- **Entries shown**
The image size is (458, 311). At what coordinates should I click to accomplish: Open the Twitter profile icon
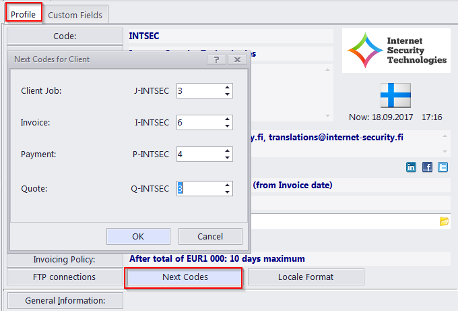pos(443,167)
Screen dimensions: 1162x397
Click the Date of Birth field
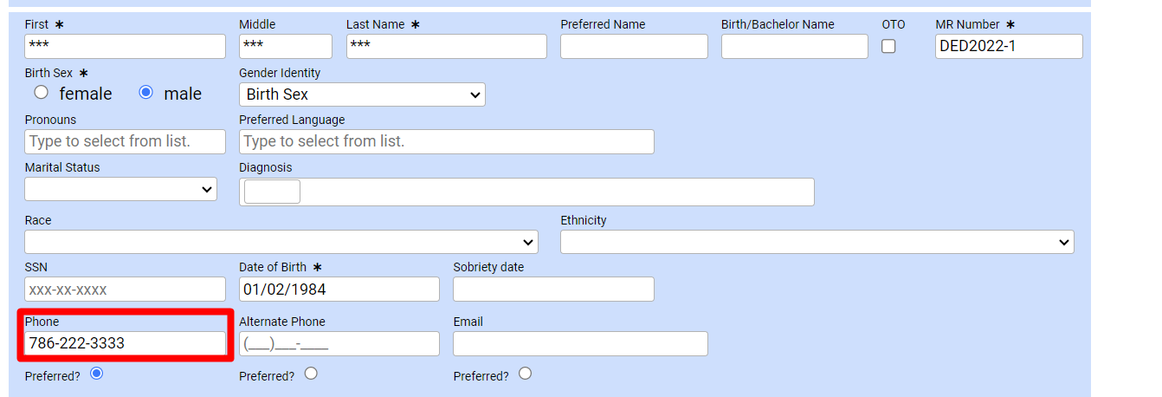pyautogui.click(x=339, y=290)
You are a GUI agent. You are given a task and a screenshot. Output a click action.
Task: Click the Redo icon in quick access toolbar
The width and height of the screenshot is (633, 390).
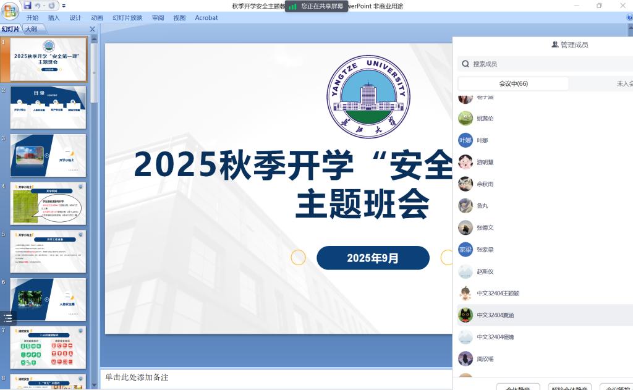pyautogui.click(x=52, y=6)
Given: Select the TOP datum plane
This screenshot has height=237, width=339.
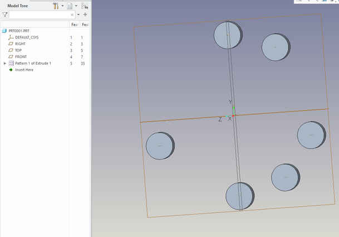Looking at the screenshot, I should click(x=18, y=50).
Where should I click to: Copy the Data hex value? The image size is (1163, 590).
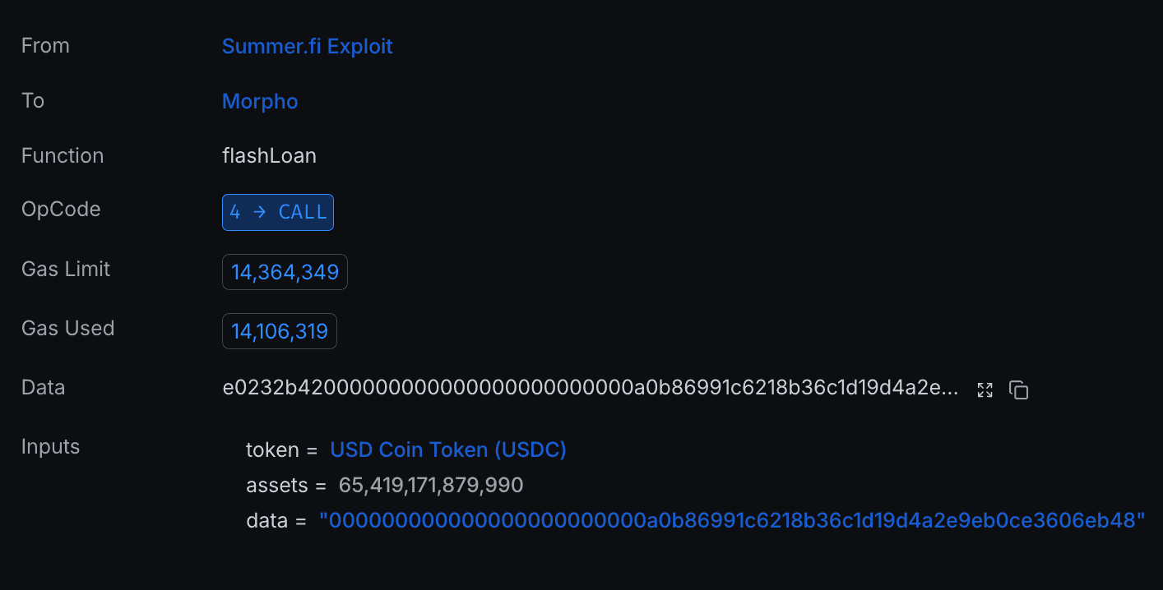1019,390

- **Exercise requirements**
Quote the material in full and exactly; do not carry over its pictures.

- **Answer to the problem**
The image size is (458, 311). At what coordinates should I click to accomplish: Open the Twitter profile icon
pos(443,167)
Screen dimensions: 1162x397
Click the Date of Birth field
pyautogui.click(x=339, y=290)
You are a GUI agent. You are given a task and a screenshot. Output a click action.
Task: Click the Redo icon in quick access toolbar
The width and height of the screenshot is (633, 390).
pyautogui.click(x=52, y=6)
Given: Select the TOP datum plane
This screenshot has height=237, width=339.
Looking at the screenshot, I should click(x=18, y=50).
Where should I click to: Copy the Data hex value? The image size is (1163, 590).
1019,390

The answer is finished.